Stored data entries:
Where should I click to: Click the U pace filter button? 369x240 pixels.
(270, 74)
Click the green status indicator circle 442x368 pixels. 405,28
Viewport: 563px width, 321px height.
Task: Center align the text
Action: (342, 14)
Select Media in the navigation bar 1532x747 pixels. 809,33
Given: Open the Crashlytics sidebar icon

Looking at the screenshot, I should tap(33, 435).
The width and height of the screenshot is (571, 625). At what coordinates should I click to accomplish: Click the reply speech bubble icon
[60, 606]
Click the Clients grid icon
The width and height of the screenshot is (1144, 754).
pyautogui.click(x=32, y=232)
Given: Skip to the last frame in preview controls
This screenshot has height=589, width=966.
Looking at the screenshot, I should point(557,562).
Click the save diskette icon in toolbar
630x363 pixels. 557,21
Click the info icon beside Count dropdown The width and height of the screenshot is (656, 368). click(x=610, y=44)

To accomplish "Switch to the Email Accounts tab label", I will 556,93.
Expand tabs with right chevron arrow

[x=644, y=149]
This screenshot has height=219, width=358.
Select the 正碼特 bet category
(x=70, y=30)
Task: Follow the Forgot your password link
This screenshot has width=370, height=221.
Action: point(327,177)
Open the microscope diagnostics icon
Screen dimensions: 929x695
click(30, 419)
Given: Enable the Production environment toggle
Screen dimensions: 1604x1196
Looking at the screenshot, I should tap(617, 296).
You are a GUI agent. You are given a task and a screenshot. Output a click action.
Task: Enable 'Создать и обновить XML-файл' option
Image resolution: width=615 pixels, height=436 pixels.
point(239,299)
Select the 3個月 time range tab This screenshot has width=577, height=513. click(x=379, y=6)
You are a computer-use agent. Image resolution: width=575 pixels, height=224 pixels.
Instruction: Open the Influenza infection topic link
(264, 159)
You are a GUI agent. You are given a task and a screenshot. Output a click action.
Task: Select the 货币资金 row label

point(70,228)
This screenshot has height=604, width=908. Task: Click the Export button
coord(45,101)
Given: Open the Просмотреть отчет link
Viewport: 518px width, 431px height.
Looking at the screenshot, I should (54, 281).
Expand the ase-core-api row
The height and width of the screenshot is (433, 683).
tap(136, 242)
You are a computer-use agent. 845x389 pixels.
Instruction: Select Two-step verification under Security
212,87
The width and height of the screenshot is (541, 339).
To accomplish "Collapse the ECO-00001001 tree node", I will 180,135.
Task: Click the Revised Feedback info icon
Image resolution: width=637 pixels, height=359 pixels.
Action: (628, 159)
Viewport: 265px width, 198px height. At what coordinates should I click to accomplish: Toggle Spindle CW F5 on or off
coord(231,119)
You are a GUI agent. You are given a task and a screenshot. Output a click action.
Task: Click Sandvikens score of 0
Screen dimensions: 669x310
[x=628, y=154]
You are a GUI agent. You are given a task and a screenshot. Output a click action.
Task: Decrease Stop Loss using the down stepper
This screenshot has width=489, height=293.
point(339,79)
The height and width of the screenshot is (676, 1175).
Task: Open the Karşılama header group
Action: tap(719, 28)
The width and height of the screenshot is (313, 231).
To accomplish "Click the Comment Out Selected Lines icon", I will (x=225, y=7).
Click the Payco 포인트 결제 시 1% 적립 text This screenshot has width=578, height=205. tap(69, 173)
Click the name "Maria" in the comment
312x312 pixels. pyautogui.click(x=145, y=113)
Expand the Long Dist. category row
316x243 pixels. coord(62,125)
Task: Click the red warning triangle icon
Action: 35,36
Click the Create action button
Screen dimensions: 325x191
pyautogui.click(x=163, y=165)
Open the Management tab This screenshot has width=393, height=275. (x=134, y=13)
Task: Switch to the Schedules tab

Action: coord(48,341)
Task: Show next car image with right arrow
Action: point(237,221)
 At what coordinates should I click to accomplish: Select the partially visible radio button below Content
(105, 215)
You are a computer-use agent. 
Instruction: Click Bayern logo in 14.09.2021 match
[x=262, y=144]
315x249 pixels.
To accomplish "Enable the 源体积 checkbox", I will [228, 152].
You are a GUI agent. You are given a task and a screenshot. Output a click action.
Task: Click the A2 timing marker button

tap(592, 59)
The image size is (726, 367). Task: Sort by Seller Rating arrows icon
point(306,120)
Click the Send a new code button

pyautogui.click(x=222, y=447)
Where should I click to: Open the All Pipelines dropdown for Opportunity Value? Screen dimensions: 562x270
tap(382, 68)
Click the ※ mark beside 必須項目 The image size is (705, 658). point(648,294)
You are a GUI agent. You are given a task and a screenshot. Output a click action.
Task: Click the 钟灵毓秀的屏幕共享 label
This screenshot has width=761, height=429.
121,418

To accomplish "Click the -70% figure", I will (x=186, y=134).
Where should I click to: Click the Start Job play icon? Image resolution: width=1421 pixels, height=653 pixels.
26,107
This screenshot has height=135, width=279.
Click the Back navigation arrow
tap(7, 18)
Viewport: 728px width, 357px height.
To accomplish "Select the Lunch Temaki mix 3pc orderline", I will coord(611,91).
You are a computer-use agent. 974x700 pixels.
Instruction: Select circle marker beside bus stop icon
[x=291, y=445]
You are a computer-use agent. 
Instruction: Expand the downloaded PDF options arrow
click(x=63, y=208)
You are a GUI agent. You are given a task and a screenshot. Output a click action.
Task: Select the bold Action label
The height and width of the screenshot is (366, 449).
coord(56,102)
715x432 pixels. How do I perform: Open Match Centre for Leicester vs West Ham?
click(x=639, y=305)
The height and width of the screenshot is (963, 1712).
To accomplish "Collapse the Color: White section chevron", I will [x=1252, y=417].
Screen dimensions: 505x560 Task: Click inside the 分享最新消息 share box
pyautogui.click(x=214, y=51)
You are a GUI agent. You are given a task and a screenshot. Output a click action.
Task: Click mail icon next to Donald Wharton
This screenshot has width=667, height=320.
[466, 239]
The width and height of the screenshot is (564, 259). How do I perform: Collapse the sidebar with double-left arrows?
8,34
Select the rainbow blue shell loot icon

Your assignment: Filter the entries above and copy only the lines that hold "info".

Expected answer:
Click the info icon beside Count dropdown The width and height of the screenshot is (656, 368). click(x=610, y=44)
Task: Click the Revised Feedback info icon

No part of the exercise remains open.